What that would require:

  • During boot (before mounting root), the user would need to be able to escape normal boot in order to enable/disable file system planes in the core system tree
    • To roll back to a previous day's state after playing (and breaking), un-check your last day's change plane
    • To undo a failed official system update, un-check the system update (would have to automatically un-check the system updates *since* then as well to maintain consistency)
      • We would want a way to configure permanent disabling/removal of a file-system plane, if someone leaves an overlay disabled until it would normally be integrated
      • What do we do with the user's customisations if there's an intermediate layer removed? Can we reliably detect conflicts?
  • During system software updates
    • Mechanism for creating new COW file system branch and adding to the registered sequence of "core system" overlays
      • Should automatically assign a user-friendly descriptive name for the selection box
      • Should automatically assign a directory name
      • Should automatically record date applied
      • Would likely be some form of simple standardised format for describing the overlays along with standard locations for the various overlays to be stored
  • Versioned storage (user's system overlay, user's profile, user's per-activity directories)

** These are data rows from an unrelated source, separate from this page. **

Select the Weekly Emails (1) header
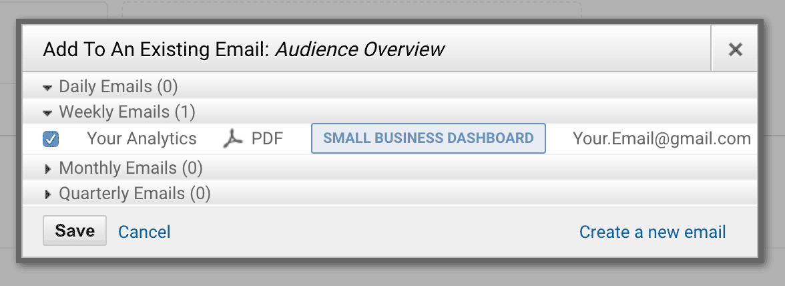Screen dimensions: 785x286 [x=127, y=112]
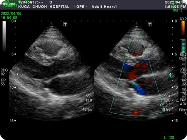Click the blue color Doppler velocity bar
This screenshot has height=140, width=187.
click(x=183, y=46)
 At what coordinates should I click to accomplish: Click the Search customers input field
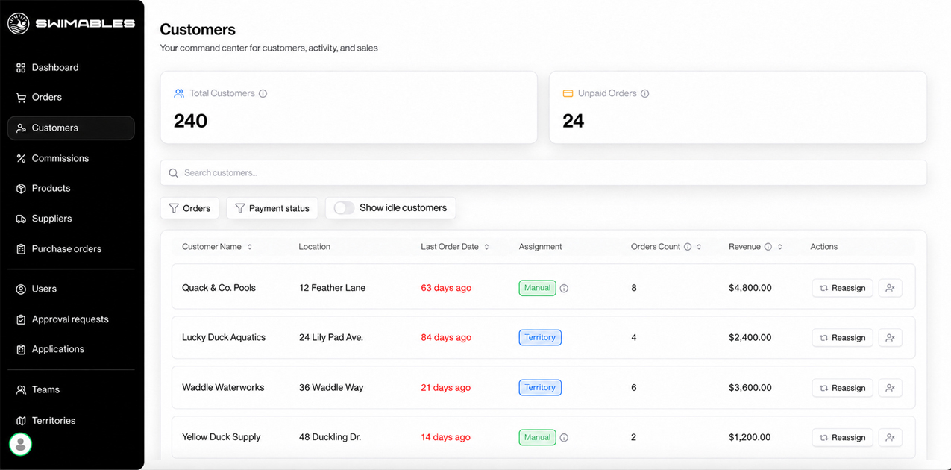pos(543,173)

    • R/W COW system should version on write, that is, be available at all times "latest revisions" and create a new COW if there were changes older than X period on the latest revisions
      • System-level mechanism to replace current-day overlay with next-day overlay (if there is anything in the previous-day overlay, otherwise it just becomes the today-overlay)
    • Mechanism to coalesce older overlays into the core image (likely triggered by the backup scripts for the laptop so that we don't lose information when doing the coalescing (only coalesce if the versions that would be lost are already backed up))
      • Likely require ability to do user-triggered coalescing as well, in order to allow for resolving "out-of-space" conditions
    • For activity storage
      • Mechanism to access older overlays for restoration/information purposes
      • The journal should give you access to the versions of user files
        • A direct mechanism in file-system browsing views would be nice too so that you could compare versions of files easily
      • Service in security module would have to allow an activity to request stripping of a given r/o layer within the activity's versioned file plane sets (not the system sets)

Anyway, this is just a straw man to try to figure out if I've understood the approach. Obvious issues include performance (IIUC we would wind up with dozens of extra "stats" per normal access to a file) and issues related to versioning/semantic conflicts between overlays when intervening overlays are removed. The question of "library overlays" also pops up (e.g. a numpy overlay that would be shared among dozens of activities, but isn't necessarily a part of the "core" system).